Is there any way, in Python, of automatically detect the colors in a certain area of a PDF and either translate them to RGB or compare them to the legend and then get the color?
2 Answers
Felipe's approach didn't work for me, but I came up with this:
#!/usr/bin/env python
# -*- Encoding: UTF-8 -*-
import minecart
colors = set()
with open("file.pdf", "rb") as file:
document = minecart.Document(file)
page = document.get_page(0)
for shape in page.shapes:
if shape.fill:
colors.add(shape.fill.color.as_rgb())
for color in colors: print color
This will print a neat list of all unique RGB values in the first page of your document (you could extend it to all pages, of course).
Comments
Depending on where you want to extract the information from, you can use minecart.

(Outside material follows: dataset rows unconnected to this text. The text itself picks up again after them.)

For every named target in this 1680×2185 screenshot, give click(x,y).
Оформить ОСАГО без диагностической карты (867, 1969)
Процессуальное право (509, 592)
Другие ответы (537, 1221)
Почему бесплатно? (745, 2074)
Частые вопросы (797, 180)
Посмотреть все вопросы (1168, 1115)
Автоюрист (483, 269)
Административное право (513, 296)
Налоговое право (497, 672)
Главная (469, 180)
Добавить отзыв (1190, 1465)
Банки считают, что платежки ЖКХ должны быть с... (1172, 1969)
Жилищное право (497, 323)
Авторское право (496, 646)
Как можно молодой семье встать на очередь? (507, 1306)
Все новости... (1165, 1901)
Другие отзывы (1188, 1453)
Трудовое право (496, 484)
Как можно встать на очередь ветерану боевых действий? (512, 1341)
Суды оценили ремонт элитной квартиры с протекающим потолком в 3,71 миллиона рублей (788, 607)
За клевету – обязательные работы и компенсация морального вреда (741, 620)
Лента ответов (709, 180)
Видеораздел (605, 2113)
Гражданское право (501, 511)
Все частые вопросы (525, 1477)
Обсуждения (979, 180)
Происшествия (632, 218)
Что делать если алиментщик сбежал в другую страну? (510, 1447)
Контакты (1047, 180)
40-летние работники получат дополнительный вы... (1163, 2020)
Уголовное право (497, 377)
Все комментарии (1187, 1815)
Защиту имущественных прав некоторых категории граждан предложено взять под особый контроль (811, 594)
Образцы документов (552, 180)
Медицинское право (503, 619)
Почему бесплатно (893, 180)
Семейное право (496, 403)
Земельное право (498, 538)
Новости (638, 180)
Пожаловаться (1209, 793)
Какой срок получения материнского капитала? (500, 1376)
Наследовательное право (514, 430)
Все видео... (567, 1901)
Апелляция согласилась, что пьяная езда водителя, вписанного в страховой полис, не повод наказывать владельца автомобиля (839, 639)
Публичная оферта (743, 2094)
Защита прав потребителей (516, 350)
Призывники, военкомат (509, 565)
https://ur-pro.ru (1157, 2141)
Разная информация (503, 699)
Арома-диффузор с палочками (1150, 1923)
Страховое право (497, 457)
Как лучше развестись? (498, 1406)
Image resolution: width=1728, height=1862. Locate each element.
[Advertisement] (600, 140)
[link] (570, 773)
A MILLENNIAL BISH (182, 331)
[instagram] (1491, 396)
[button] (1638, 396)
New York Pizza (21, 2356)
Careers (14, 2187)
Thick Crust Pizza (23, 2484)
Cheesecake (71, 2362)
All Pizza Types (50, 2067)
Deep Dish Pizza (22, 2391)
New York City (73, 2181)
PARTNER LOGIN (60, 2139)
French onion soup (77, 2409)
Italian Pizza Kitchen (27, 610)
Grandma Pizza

It has really robust support for colors and allows easy conversion to RGB. Though you can't input a coordinate and get the color value there, if you are trying to get color information from a shape you could do something like the following:
import minecart
doc = minecart.Document(open("my-doc.pdf", "rb"))
page = doc.get_page(0)
BOX = (.5 * 72, # left bounding box edge
9 * 72, # bottom bounding box edge
1 * 72, # right bounding box edge
10 * 72) # top bounding box edge
for shape in page.shapes:
if shape.check_in_bbox(BOX):
r, g, b = shape.fill.color.as_rgb()
# do stuff with r, g, b
[Disclaimer: I'm the author of minecart]